(Data items)

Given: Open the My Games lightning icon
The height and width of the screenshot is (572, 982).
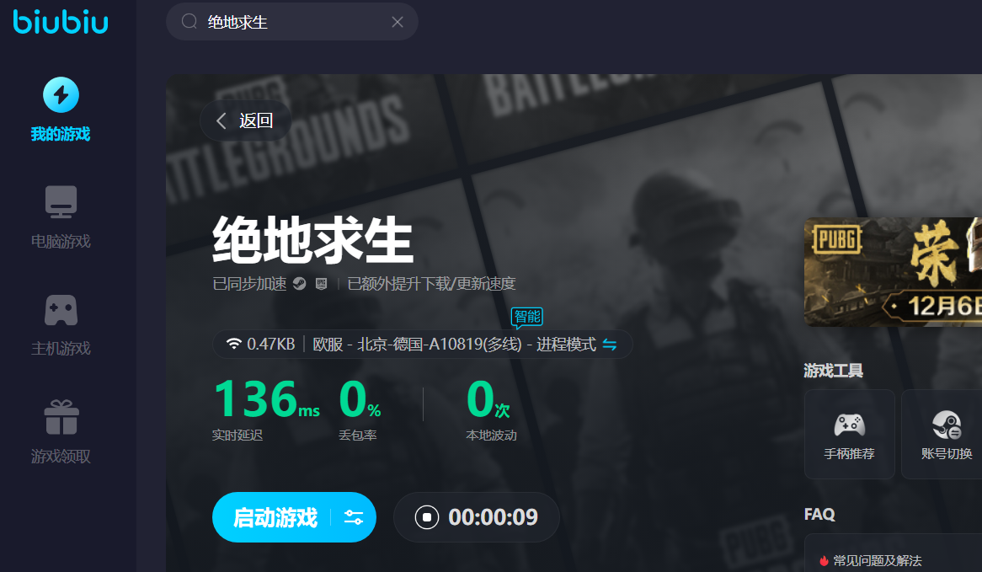Looking at the screenshot, I should 61,95.
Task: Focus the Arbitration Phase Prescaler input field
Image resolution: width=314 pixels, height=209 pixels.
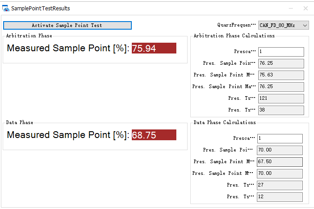Action: (x=281, y=52)
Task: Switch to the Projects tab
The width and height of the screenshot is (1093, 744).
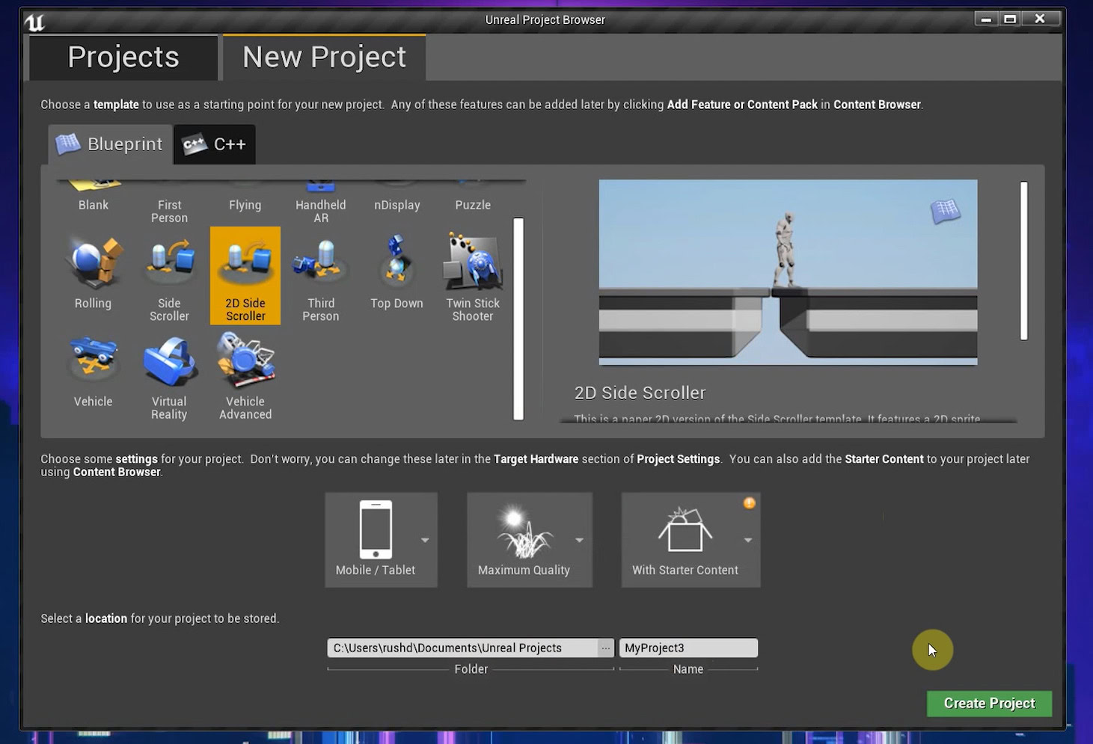Action: pos(122,57)
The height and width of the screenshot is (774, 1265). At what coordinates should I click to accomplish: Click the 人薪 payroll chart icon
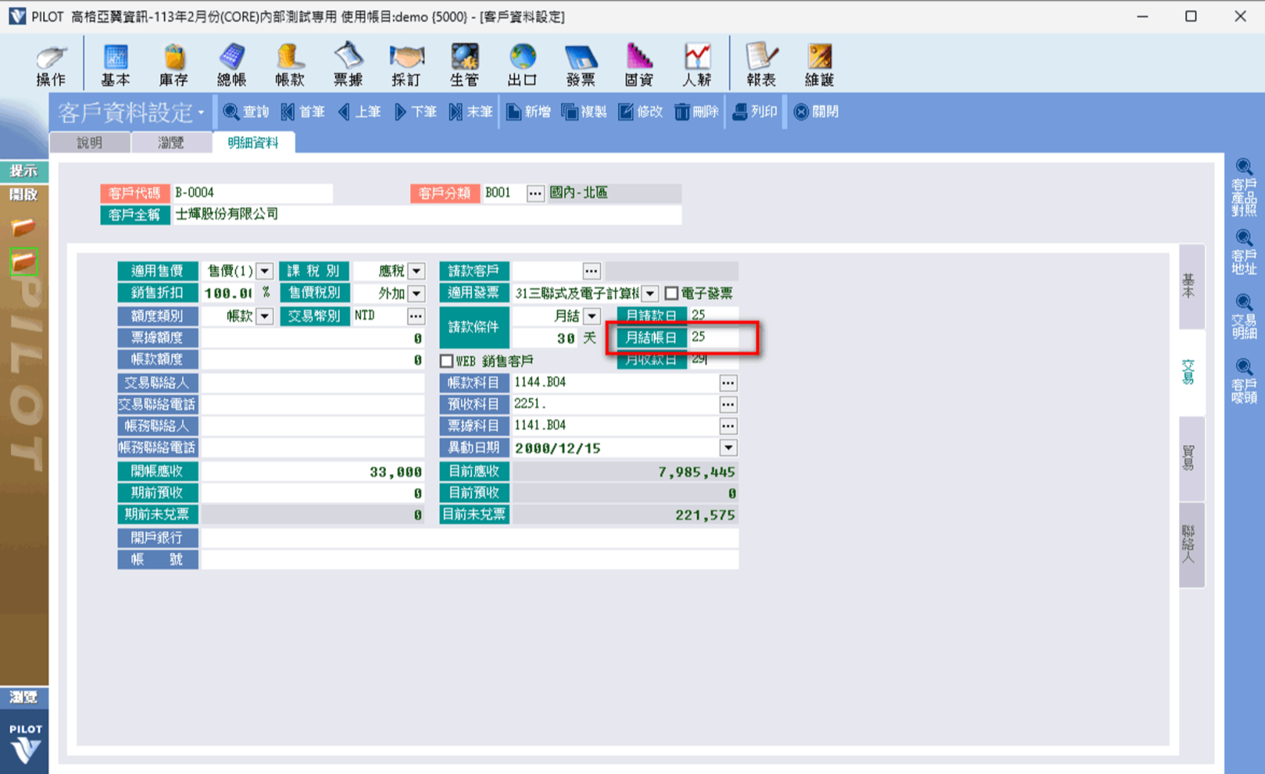tap(696, 65)
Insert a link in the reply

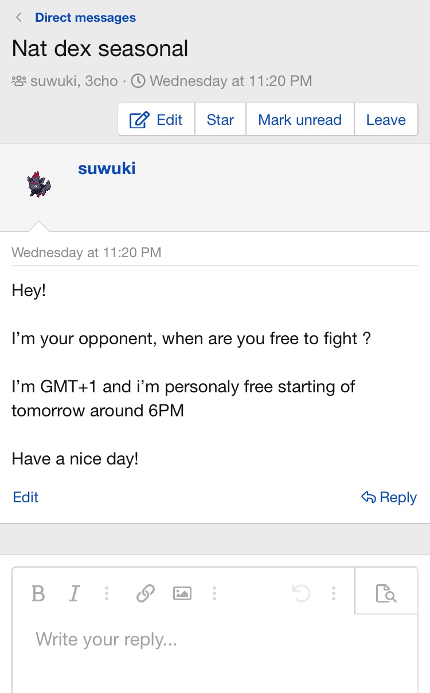click(x=146, y=593)
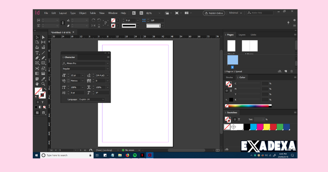Open the Window menu
The height and width of the screenshot is (172, 328).
(x=113, y=13)
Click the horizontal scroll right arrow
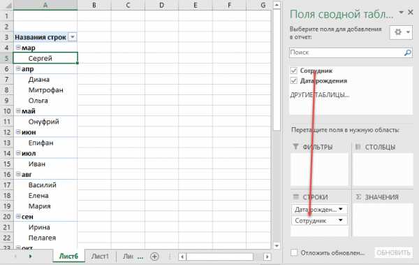 [x=267, y=257]
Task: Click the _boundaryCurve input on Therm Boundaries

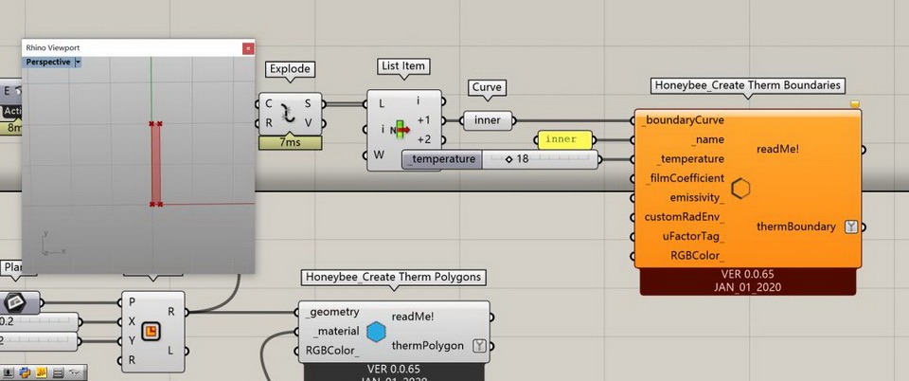Action: 683,120
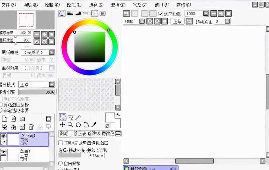Toggle the 选区边缘 checkbox

pyautogui.click(x=161, y=13)
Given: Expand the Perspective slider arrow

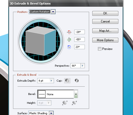Looking at the screenshot, I should click(82, 66).
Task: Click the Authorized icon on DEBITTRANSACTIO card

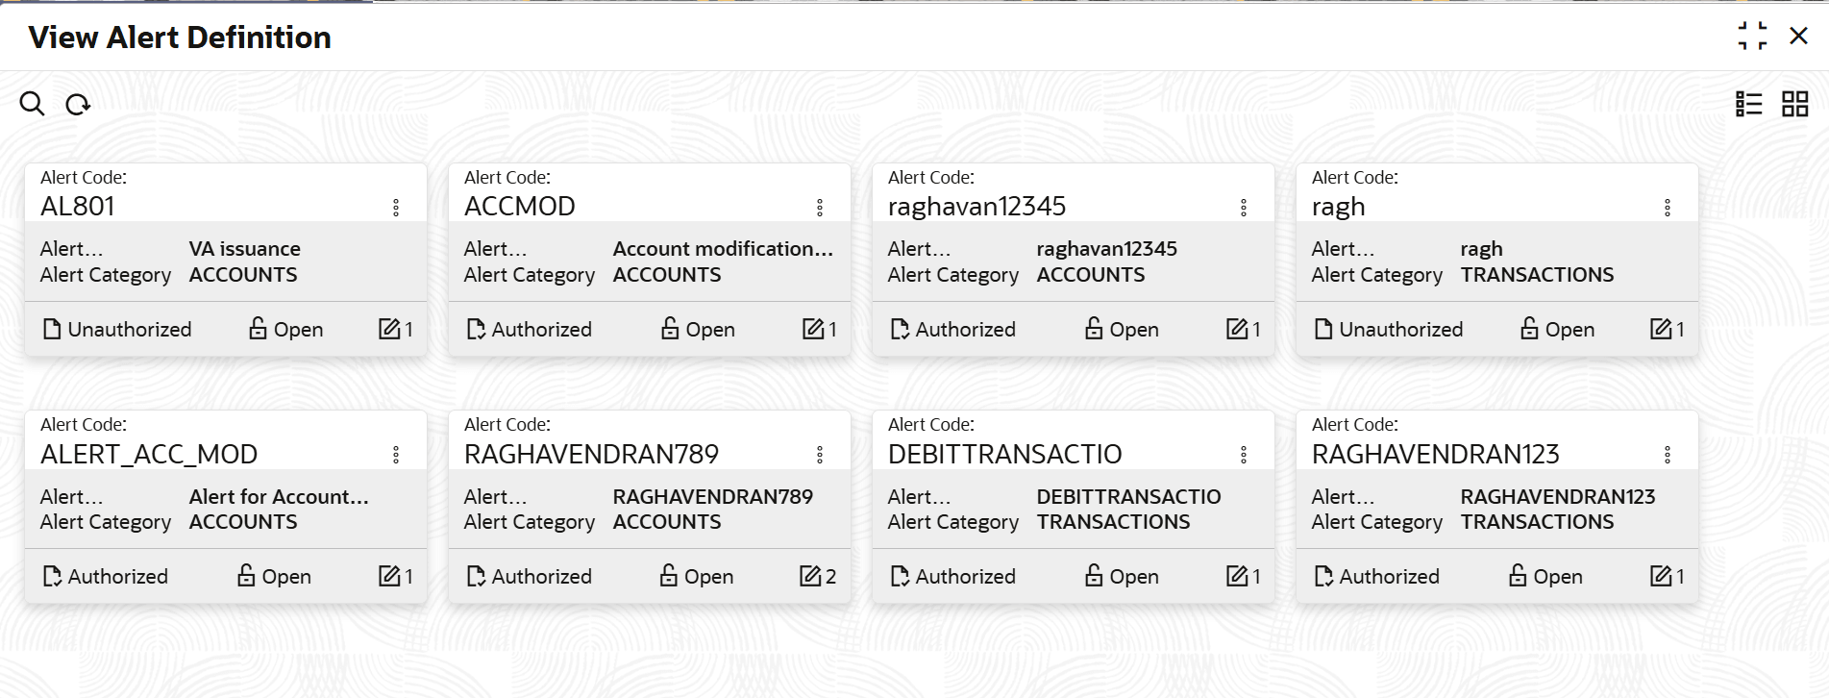Action: click(x=900, y=576)
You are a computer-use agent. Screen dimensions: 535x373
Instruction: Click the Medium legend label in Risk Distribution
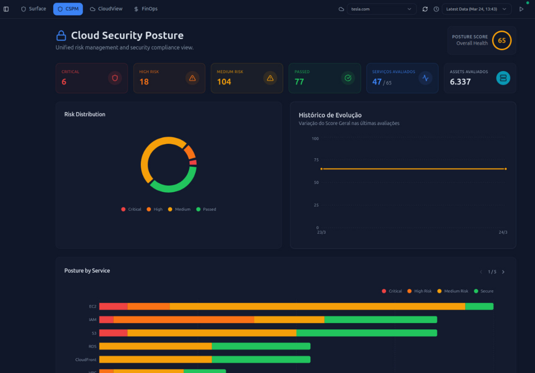[x=183, y=209]
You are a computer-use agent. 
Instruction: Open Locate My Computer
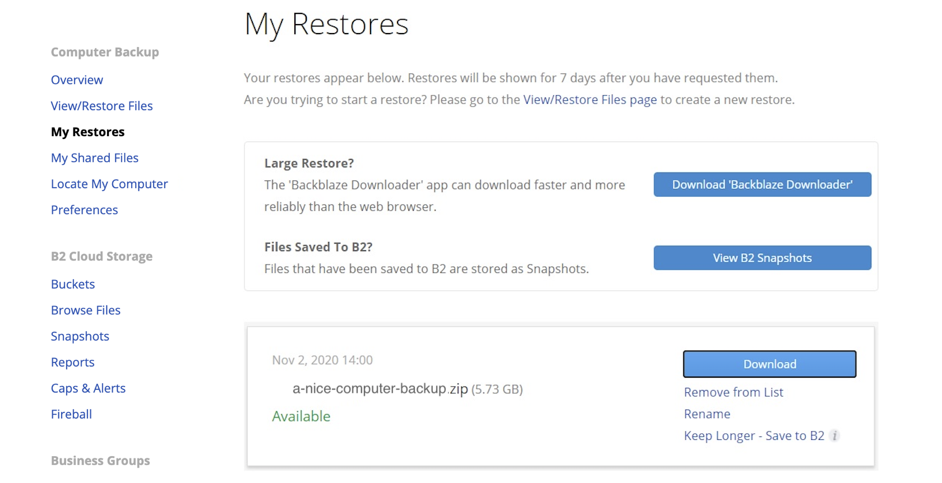pos(109,184)
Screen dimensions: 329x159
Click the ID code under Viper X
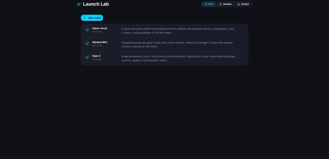(97, 59)
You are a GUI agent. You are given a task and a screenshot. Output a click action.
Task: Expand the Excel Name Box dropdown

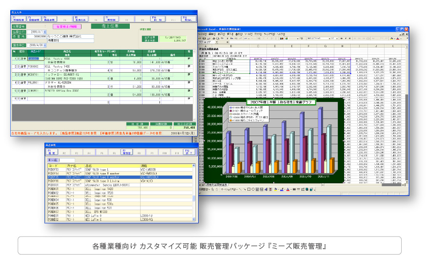(x=216, y=42)
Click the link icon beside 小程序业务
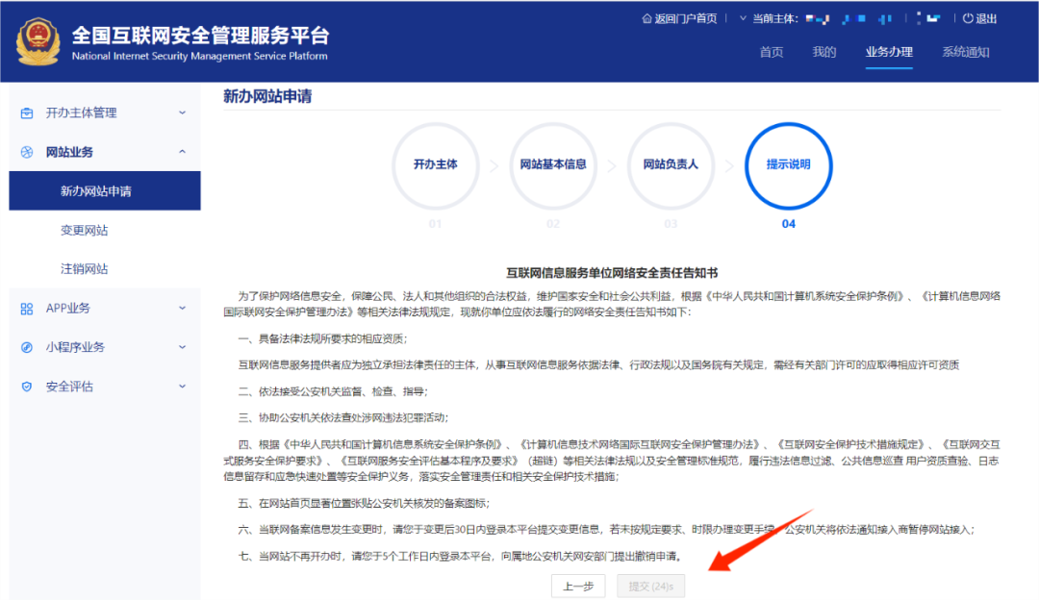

> TASK TO CARRY OUT:
Scan the entries above, and wherever a line holds the string "agent", copy it.

> TASK RESULT:
You are a computer-use agent. Screen dimensions: 535x373
You are a computer-use agent. 
You are a GUI agent. You are given a task and a screenshot. Output a click action.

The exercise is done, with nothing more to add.